To test your heart activity over a period of time, your cardiac specialist might give you a portable monitor to use at home. While you wear the monitor on your shoulder (like a shoulder bag), you can perform all your normal activities, except for showering. You usually wear the monitor for a day or two and then return it to your healthcare provider’s office for analysis.
Nuclear Stress Test
If you have symptoms like chest pain or shortness of breath, your healthcare provider may order a nuclear stress test. You will receive an injection of radioactive dye and images will be taken of your heart while you are at rest. Afterward, you may be asked to exercise on a treadmill or stationary bicycle. (If you are unable to exercise because of severe arthritis or other health conditions, you may receive an injection to speed up your heart.) Another dose of radioactive dye may be given during the test through a small intravenous (IV) tube, and your blood pressure and heartbeat will be monitored during the test (using an ECG). Another set of images will be taken at that time. After resting for a prescribed time you might have another set of images taken. The nuclear stress test images show the specialist if there are any damaged areas in your heart. The images may also show whether the arteries that bring blood to your heart muscle are blocked or narrowed, or if your heart is enlarged. It also measures how well your heart is pumping blood (this is called the ejection fraction).

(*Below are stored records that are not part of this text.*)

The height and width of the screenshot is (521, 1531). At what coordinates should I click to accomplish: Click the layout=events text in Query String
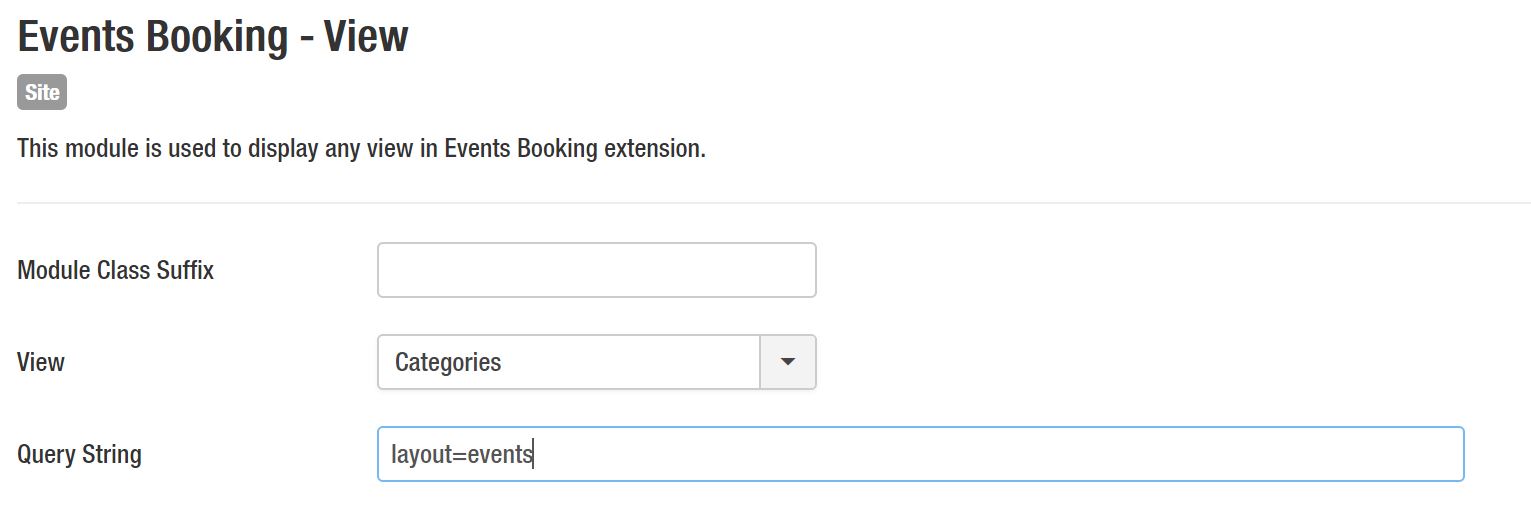click(x=462, y=455)
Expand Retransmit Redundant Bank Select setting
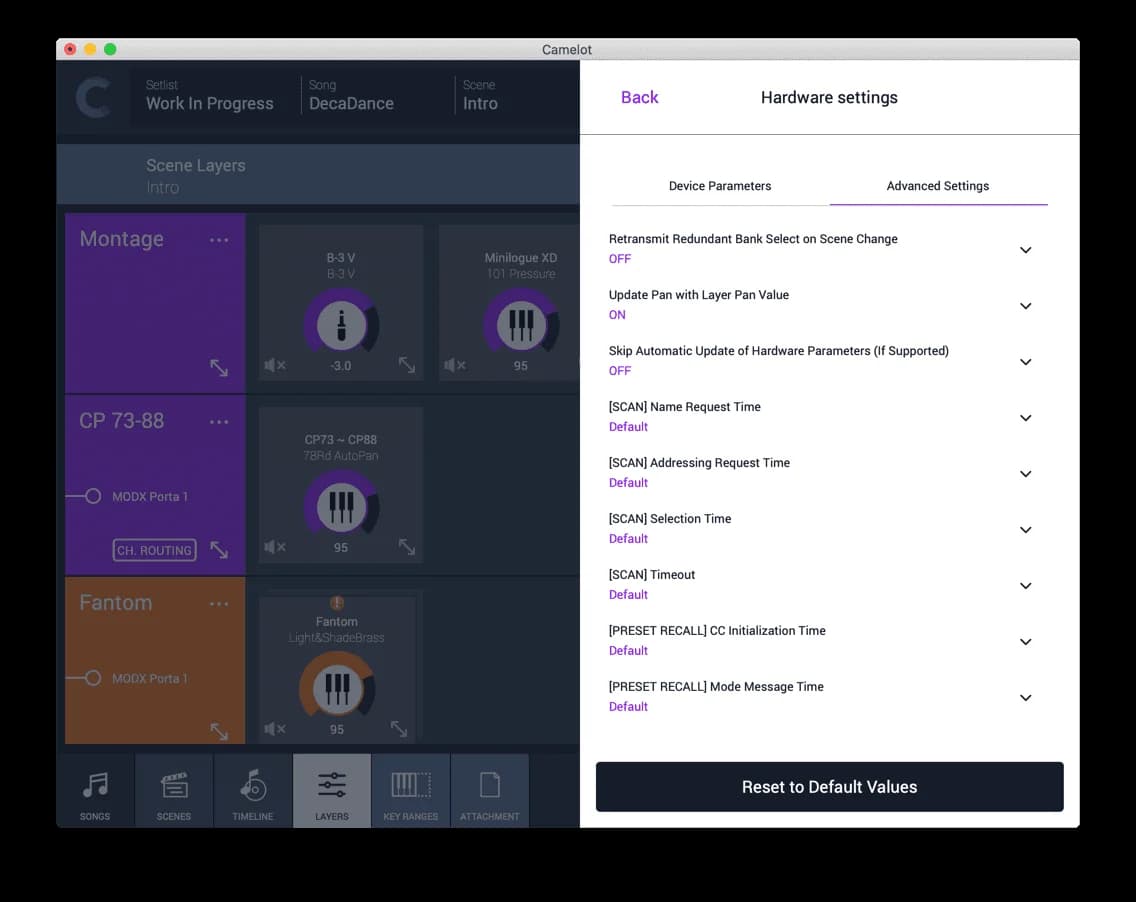This screenshot has height=902, width=1136. click(x=1025, y=249)
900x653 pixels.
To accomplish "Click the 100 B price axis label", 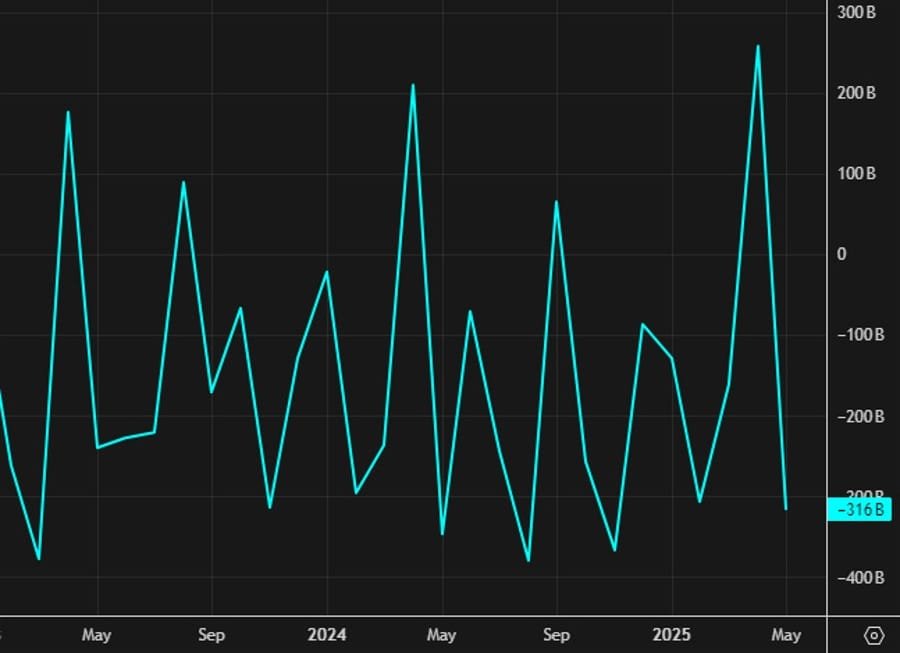I will click(x=857, y=174).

Cardiac Catheterization (Angiogram)
The heart specialist threads a tiny tube (catheter) through an artery in your arm or leg into the arteries of your heart. A dye is injected into the tube and the dye travels through your heart chambers and arteries. The dye can then be seen on a specialized x-ray machine. This shows the pumping action and circulation of blood through your heart, and any blockages you might have in your coronary arteries.
A large machine containing a strong magnet and radio waves creates a picture of the inside of your heart. This test can provide more detailed information about how your heart valves and other parts of your heart are working.
Coronary Calcium CT Scan
In coronary artery disease, calcium builds up in plaques in the walls of arteries. This narrows the blood vessels and raises your risk of a heart attack. Healthcare professionals can estimate your heart attack risk by checking your coronary calcium “score”—even when you have no symptoms.
During the scan, you will lie on a table for a few minutes. You may have electrodes (wires) attached to your chest and be injected with a dye. Coronary calcium scans use electron beam computerized tomography (EBCT or “ultra-fast CT”), an advanced type of x-ray technique that exposes you to the same amount of radiation as 33 chest x-rays. Therefore, repeated scans may raise your cancer risk. This procedure is not recommended if you are either at low or high risk for a heart attack (if you are at high risk, you should already be taking medications and making lifestyle changes). It is recommended for persons at “moderate” risk who have a 10–20 percent chance of having a heart attack within the next 10 years.